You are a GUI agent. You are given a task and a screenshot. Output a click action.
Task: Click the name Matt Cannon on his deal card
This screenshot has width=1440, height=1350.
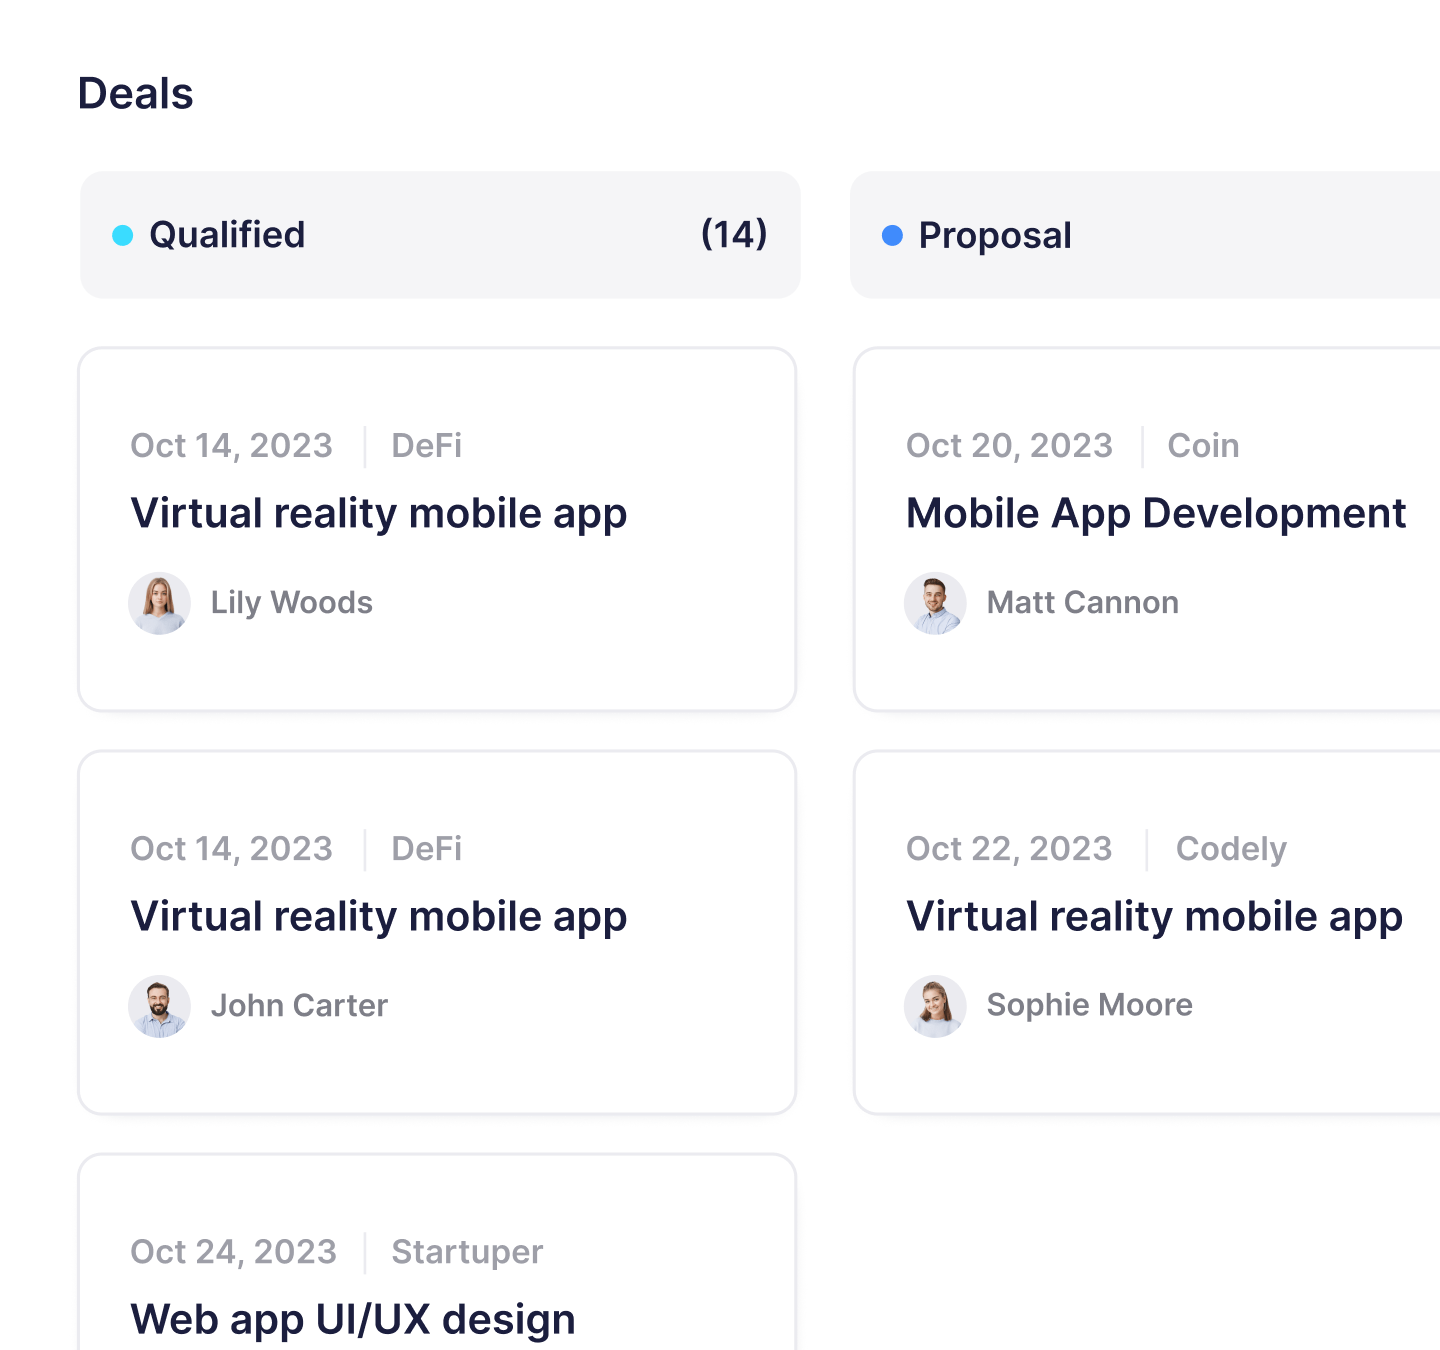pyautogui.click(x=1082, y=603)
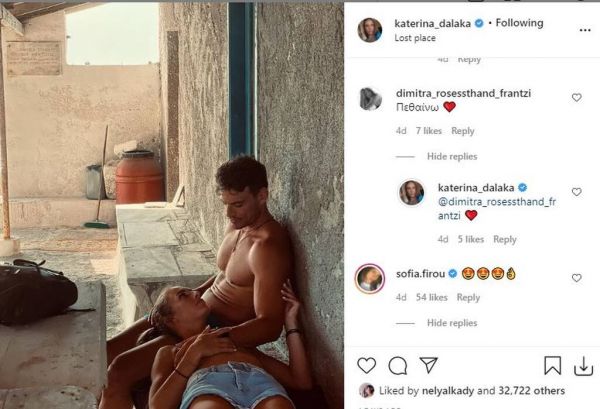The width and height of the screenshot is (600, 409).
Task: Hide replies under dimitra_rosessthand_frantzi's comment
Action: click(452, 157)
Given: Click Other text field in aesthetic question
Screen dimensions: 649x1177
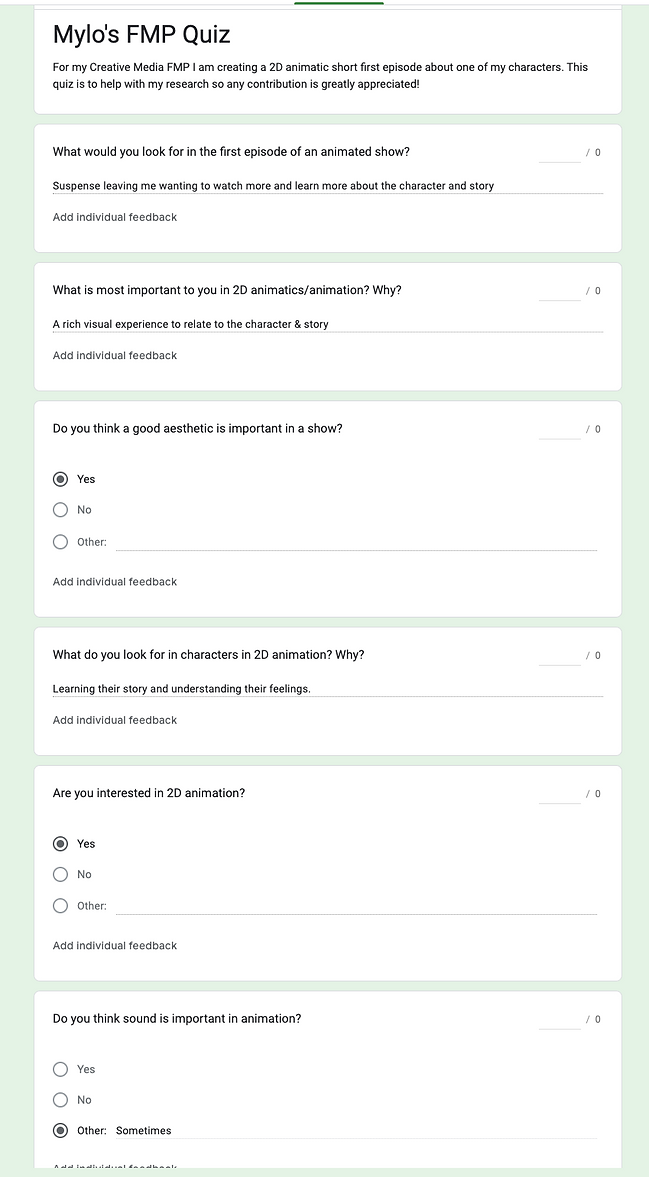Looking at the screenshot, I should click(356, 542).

--

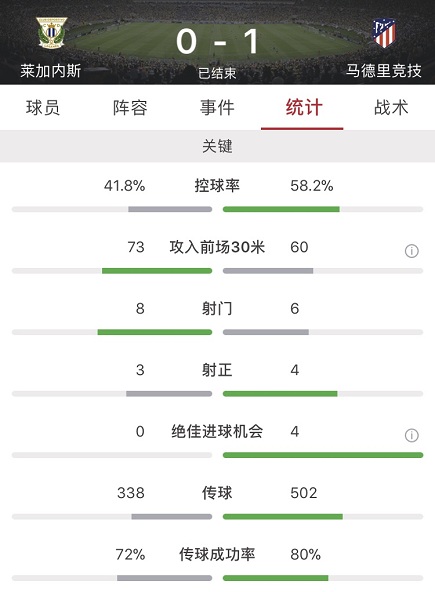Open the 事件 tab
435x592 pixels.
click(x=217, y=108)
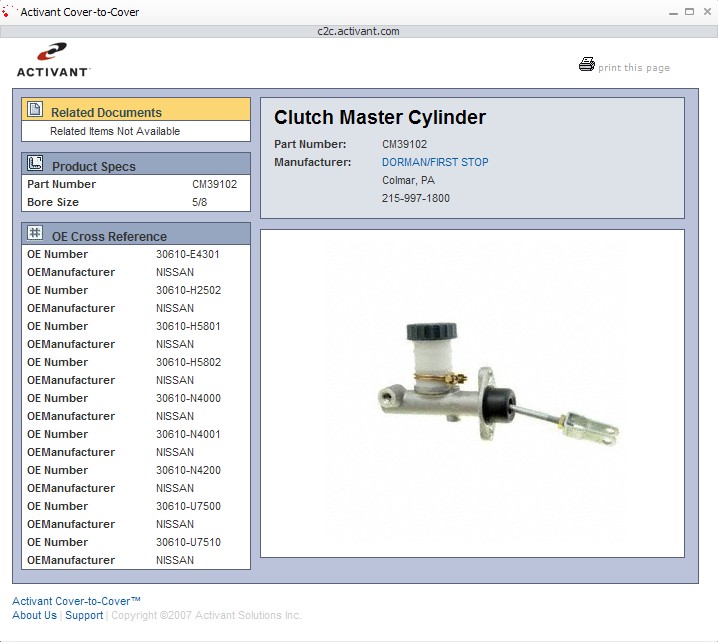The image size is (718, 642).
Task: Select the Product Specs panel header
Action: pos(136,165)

**PROBLEM REQUIREMENTS**
Print exactly the lines of the listing above starting at the line containing "You are a GUI" and ending at the line containing "Task: Click the", both included.

**EXPECTED ANSWER**
You are a GUI agent. You are given a task and a screenshot. Output a click action.
Task: Click the name Matt Cannon on his deal card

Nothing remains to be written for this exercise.